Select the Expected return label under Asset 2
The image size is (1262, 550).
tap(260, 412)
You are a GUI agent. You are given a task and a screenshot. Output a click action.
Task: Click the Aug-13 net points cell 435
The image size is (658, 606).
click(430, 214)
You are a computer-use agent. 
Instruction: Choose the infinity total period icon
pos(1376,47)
■ ■ ■
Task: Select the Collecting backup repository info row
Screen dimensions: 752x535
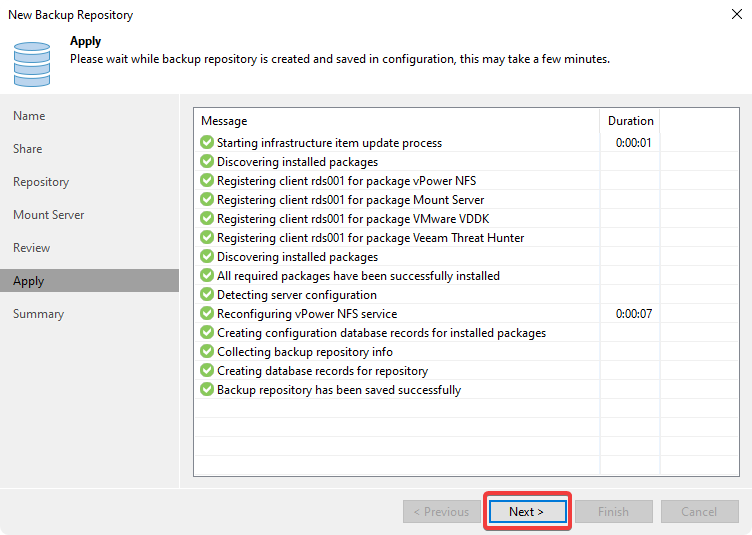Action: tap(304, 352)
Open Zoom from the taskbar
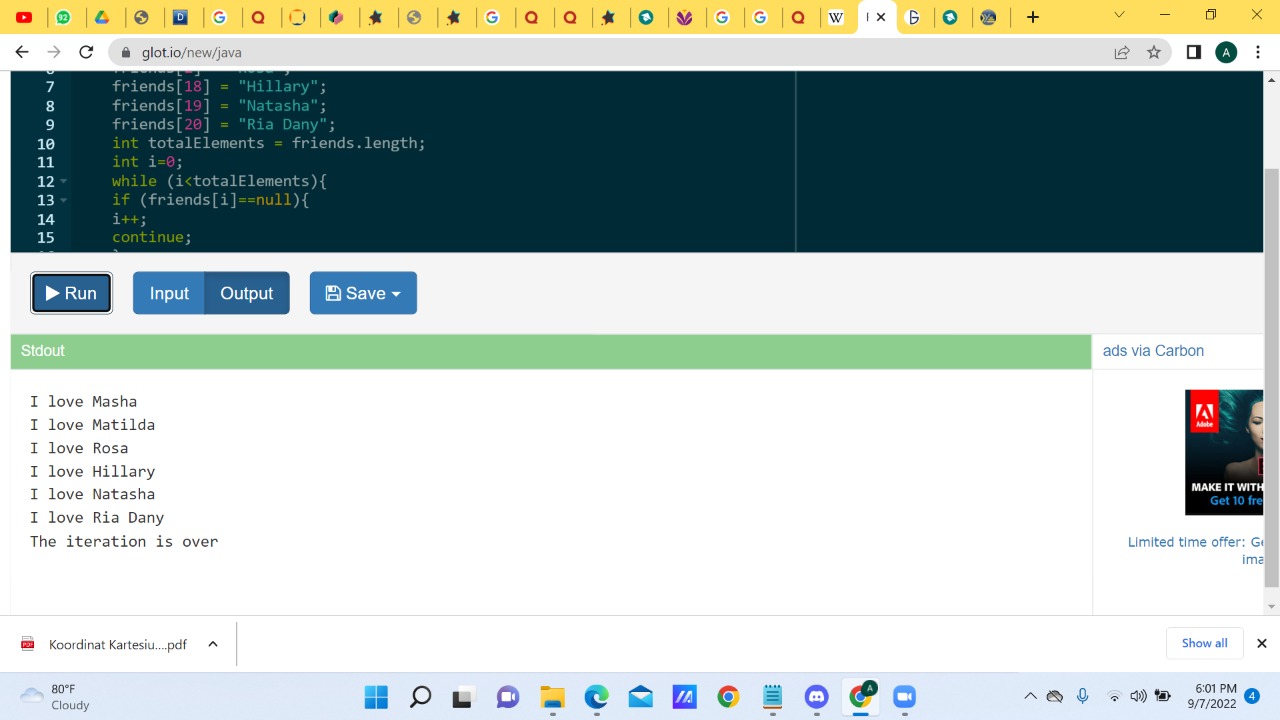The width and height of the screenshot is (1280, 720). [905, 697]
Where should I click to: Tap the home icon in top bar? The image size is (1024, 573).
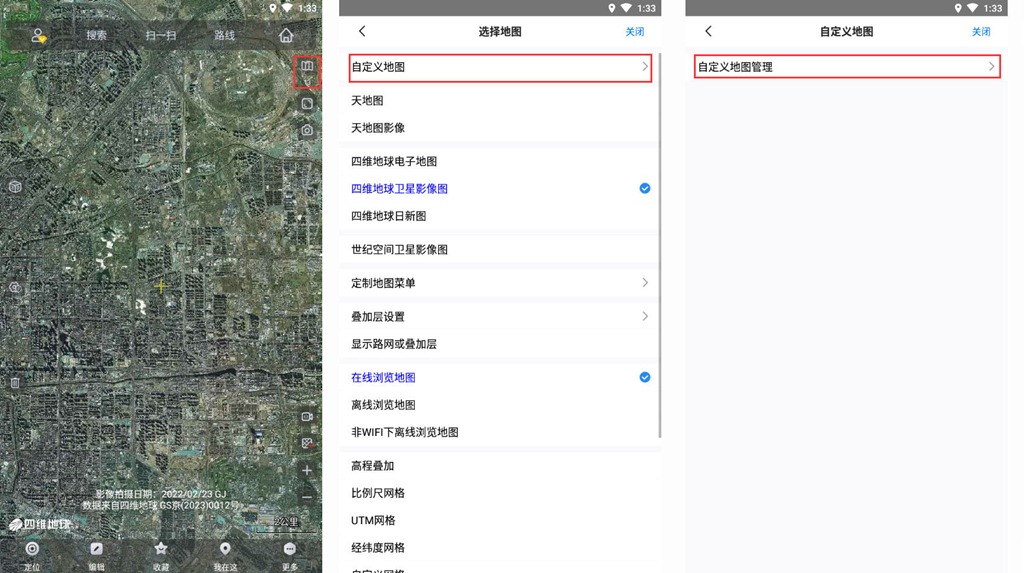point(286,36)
■ ■ ■
→ PROBLEM TO WORK ON
The result should be every line that contains "agent", copied from the entries.

→ ANSWER BOX
You are a GUI agent. You are given a task and a screenshot. Output a click action.
You are a computer-use agent. 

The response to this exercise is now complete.